In the court action, the plaintiff is calling for compensation for all damages sustained as a result of the defendant’s wrongdoing, in an amount to be proven at trial, including interest thereon.
The plaintiff is of the firm belief that, “During the Class Period, as detailed herein, Defendants made false and misleading statements and engaged in a scheme to deceive the market and a course of conduct that artificially inflated the price of Exxon common stock and operated as a fraud or deceit on Class Period purchasers of Exxon common stock by misrepresenting the value of the Company’s business and prospects by overstating its earnings and concealing the significant defects in its internal controls.”
The lawsuit goes on to state, “As Defendants’ misrepresentations and fraudulent conduct became apparent to the market, the price of Exxon common stock fell precipitously, as the prior artificial inflation came out of the price. As a result of their purchases of Exxon common stock during the Class Period, plaintiff and other members of the class suffered economic loss, i.e, damages, under the Federal Securities Laws.”

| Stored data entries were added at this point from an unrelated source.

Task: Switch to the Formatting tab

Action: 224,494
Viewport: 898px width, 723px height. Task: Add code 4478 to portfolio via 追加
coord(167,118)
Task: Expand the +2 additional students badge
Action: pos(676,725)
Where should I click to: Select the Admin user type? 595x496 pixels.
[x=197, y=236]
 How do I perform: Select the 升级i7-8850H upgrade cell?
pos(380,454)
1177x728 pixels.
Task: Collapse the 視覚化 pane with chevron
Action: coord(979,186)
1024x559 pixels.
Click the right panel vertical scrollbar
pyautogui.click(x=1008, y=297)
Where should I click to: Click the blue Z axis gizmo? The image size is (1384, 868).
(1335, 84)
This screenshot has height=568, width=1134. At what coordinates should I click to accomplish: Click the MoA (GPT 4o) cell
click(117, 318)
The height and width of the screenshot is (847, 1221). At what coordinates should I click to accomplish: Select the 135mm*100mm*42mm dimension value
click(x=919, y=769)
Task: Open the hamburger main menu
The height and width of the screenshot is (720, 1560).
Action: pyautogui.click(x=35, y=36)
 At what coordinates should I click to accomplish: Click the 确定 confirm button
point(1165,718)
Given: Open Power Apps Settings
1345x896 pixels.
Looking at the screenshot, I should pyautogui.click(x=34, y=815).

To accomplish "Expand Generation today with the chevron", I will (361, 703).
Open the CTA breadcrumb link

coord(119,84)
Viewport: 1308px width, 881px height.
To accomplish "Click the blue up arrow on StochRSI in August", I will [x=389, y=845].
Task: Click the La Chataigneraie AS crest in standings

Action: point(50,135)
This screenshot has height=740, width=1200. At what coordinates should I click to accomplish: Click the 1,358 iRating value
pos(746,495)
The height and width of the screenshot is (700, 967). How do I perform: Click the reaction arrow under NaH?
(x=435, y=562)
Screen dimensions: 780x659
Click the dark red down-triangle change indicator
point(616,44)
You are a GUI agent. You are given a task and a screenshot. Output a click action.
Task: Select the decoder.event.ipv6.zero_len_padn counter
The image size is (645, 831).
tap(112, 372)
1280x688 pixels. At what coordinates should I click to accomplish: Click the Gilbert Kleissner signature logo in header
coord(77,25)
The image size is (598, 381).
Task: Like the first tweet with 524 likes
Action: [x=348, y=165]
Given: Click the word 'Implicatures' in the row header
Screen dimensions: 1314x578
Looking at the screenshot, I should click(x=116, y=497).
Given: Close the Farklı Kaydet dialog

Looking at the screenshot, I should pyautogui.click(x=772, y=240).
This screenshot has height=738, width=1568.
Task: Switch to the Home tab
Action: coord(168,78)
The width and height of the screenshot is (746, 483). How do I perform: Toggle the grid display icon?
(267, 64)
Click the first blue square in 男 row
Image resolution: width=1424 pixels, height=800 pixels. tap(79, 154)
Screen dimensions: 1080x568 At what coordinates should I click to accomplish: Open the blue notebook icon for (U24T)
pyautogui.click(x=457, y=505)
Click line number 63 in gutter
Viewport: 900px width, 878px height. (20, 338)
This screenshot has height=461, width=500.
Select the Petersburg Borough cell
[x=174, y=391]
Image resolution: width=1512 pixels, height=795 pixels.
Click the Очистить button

Adding to ExxonMobil’s climate change woes, is the fact that even the Security Exchange Council (SEC) has also launched an investigation in an effort to ascertain if the oil king has been completely honest with investors about climate risks and accounting issues concerning its reserves.
With the aforementioned in mind, it would not be irrational for Guyanese to urge Government officials to be wary of the nature of the oil king it is dealing with and to act cautiously.
It would not be unreasonable for Guyanese to urge the Government to monitor the operations of the entity; to craft an air-tight contract/agreement that will safeguard the nation against the abusive and greedy nature of this mega-corporation.
It would not be unreasonable to call on the Government to learn from the painful and irreversible mistakes made by other nations.
Failure to do so, would surely lead the nation into a position where 10 years later, it would be worse off than it is today.